== Passage shown ==

Google released DiffusionGemma on June 10, an experimental open model that generates text using diffusion rather than the usual word-by-word method. Built by Google DeepMind on the Gemma 4 family, the model ships under a permissive Apache 2.0 license, with weights on Hugging Face. It is a 26-billion-parameter Mixture of Experts system that activates only 3.8 billion parameters per step. Instead of predicting one token at a time from left to right, it drafts a block of 256 tokens at once and refines them over several passes.
The approach borrows from AI image generators, which start with noise and sharpen it into a clear result. DiffusionGemma applies the same idea to text, beginning with placeholder tokens and locking in correct ones across passes. Key points:
- Up to 4x faster generation on dedicated GPUs, with more than 1,000 tokens per second on an NVIDIA H100 and more than 700 on a GeForce RTX 5090.
- Runs within 18GB of VRAM when quantized, fitting high-end consumer cards.
- Bi-directional attention lets every token in a block consider all others, which helps with code infilling, in-line editing and non-linear text.
- Self-correction across passes, including cleanly closing complex markdown.
- A 256K-token context window and support for more than 140 languages.
The speed comes with a clear trade-off. Google says output quality is lower than standard Gemma 4 and recommends the regular models when quality matters most. The gains also concentrate on local, single-user workloads. In high-volume cloud serving, where autoregressive models already use hardware efficiently, parallel decoding offers less benefit and can cost more. DiffusionGemma works with tools including MLX, vLLM, Hugging Face Transformers, Unsloth and NVIDIA NeMo, with llama.cpp support planned. Google worked with NVIDIA on optimizations such as 4-bit NVFP4 kernels for RTX, Hopper and Blackwell hardware.

===
== Extracted data ==

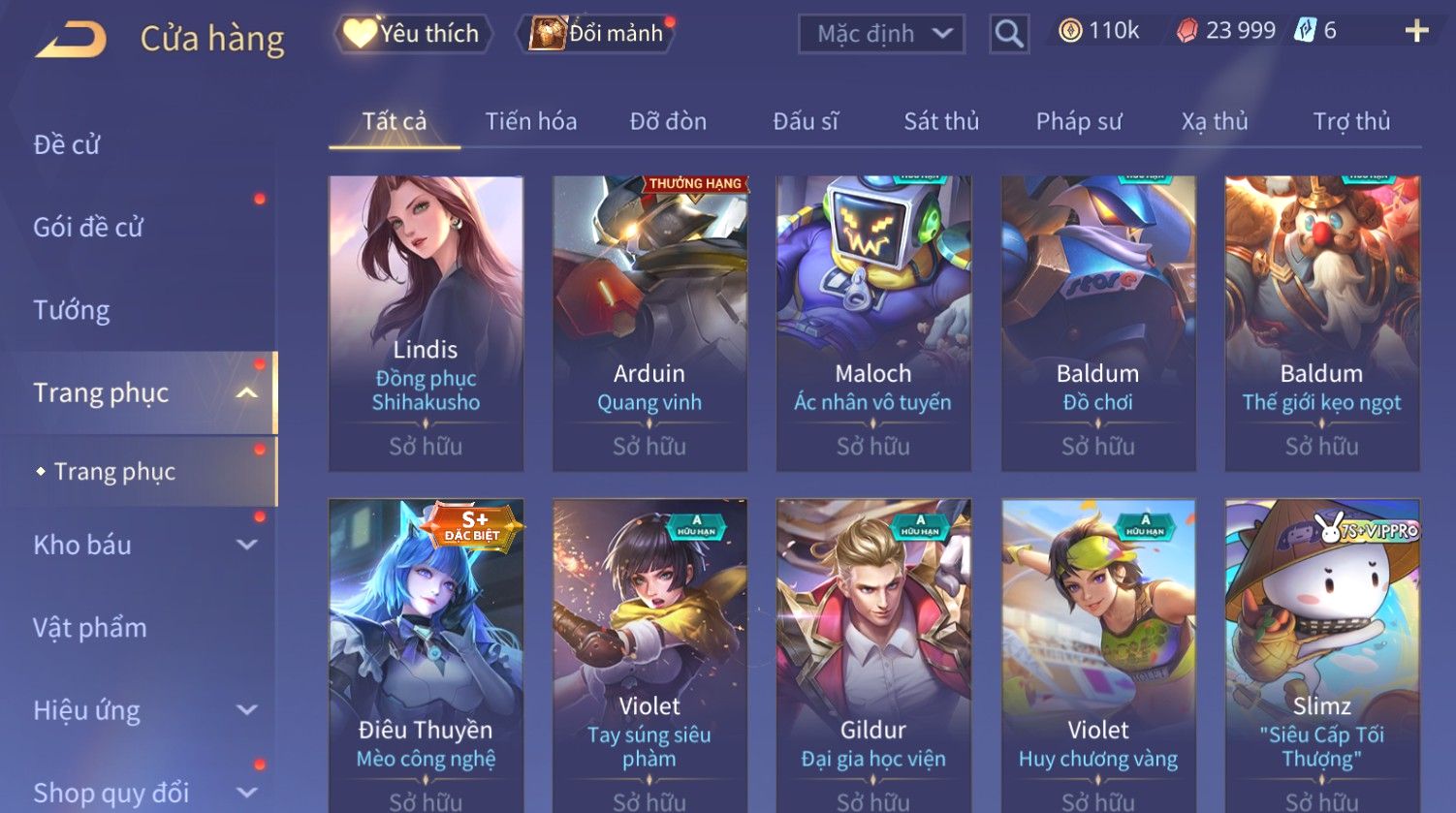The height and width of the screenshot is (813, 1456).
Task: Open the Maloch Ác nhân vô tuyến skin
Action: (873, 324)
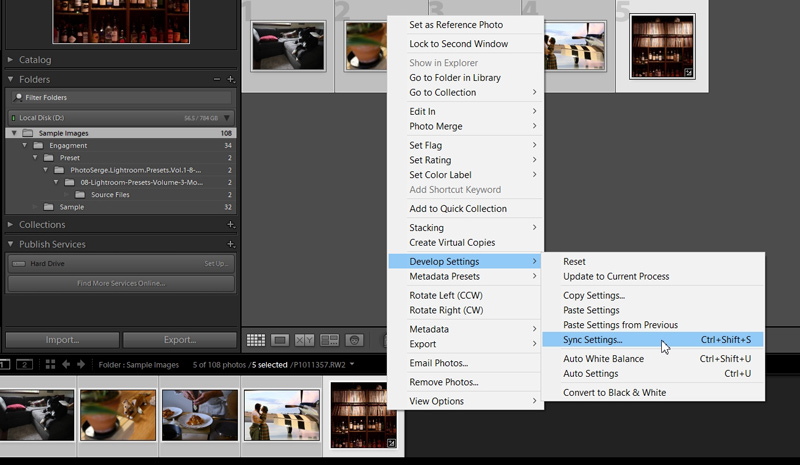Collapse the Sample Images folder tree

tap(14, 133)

===

▸ **Required action 1**
Write out the DiffusionGemma article word for word, everything from "- Bi-directional attention" down to "closing complex markdown.".
▸ **Required action 2**
Carry the DiffusionGemma article forward from its final sentence.

▸ **Final answer 1**
- Bi-directional attention lets every token in a block consider all others, which helps with code infilling, in-line editing and non-linear text.
- Self-correction across passes, including cleanly closing complex markdown.

▸ **Final answer 2**
Who It’s For
- The model targets researchers and developers building latency-sensitive local tools, such as inline editors and code completion.
- Lower memory needs put a capable open model within reach of consumer GPUs that often cannot run large LLMs.
- Fine-tuning can sharpen narrow skills. Google cites an Unsloth fine-tune that taught the model to solve Sudoku, a task that trips up left-to-right models.
The Technical Shift
Most production models, including those from OpenAI, Anthropic and Google itself, are autoregressive and generate text sequentially. Researchers have explored text diffusion for years, but scaling it to large models has been hard. DiffusionGemma is built on the Gemma 4 26B A4B model that Google released in April, with its attention mechanism reworked to enable parallel generation.
By shifting the bottleneck from memory bandwidth to raw compute, it puts otherwise idle local hardware to fuller use. The release signals growing interest in alternatives to token-by-token decoding, and pairs an open license with day-one support across common developer frameworks.